Il affirme qu’il faut clarifier la situation financière de la mairie et “éclaircir” les chiffres. Selon lui, la première décision à prendre serait de lancer un audit financier, pour repartir sur une base claire avant d’engager des actions.
Que dit-il sur la sécurité à Saint-Leu ?
Il explique vivre Saint-Leu au quotidien et estime qu’on ne peut pas parler de “grande délinquance” à Saint-Leu. Il insiste aussi sur le fait que la ville est très attractive, et que cette attractivité doit être mieux cadrée.
Qu’est-ce que l’EMCV pour le centre-ville ?
Il cite un projet/une étude de modernisation et d’harmonisation du centre-ville (EMCV) qu’il veut mettre en œuvre. Il parle d’un changement plus profond qu’un simple aménagement esthétique, avec des pistes comme la circulation, une voie piétonne côté mer, des parkings aux extrémités et de la mobilité douce.
Que dit-il sur le logement et l’objectif “600 logements” ?

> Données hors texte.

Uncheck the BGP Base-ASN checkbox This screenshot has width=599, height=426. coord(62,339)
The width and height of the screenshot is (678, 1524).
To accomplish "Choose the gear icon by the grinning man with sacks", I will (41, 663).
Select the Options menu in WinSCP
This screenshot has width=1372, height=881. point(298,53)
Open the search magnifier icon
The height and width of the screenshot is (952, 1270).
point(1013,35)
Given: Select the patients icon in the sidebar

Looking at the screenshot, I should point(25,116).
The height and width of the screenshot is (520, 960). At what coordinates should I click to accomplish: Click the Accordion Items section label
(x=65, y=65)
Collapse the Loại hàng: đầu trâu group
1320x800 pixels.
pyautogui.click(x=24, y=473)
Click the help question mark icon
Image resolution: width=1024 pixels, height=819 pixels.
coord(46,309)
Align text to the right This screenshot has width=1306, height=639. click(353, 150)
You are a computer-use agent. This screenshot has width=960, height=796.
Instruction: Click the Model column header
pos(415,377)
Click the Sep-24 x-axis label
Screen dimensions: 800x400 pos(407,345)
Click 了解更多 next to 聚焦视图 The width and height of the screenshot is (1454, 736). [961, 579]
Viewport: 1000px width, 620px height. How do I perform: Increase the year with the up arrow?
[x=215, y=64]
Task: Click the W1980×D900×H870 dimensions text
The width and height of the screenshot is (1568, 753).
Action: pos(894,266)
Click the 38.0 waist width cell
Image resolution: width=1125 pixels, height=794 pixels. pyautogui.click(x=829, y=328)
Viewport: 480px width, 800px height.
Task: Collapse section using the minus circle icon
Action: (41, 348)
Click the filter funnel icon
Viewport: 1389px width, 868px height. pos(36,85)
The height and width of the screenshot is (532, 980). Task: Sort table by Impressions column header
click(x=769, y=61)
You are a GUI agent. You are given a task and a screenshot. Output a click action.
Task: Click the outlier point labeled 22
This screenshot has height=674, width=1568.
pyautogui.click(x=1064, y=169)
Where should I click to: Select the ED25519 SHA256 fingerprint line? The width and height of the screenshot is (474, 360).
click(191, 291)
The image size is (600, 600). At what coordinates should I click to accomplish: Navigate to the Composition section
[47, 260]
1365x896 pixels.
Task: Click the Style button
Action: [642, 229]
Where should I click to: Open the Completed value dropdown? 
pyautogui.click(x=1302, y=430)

Il rappelle que le logement social est, selon lui, multifactoriel (foncier, aménageurs, contraintes…). Il se montre prudent sur la faisabilité d’un objectif chiffré comme “600 logements”, en disant qu’il ne sait pas comment cela pourrait être fait sans tenir compte de ces paramètres.
Quels engagements personnels met-il en avant ?
Il dit vouloir être “100% maire de Saint-Leu”, ne briguer aucun autre mandat “sur le plan français”, et promet de porter une voix forte pour la commune auprès de l’intercommunalité, de la Région, du Département et de l’État. Il affirme aussi qu’il renoncerait à ses indemnités de maire au profit des associations saint-leusiennes.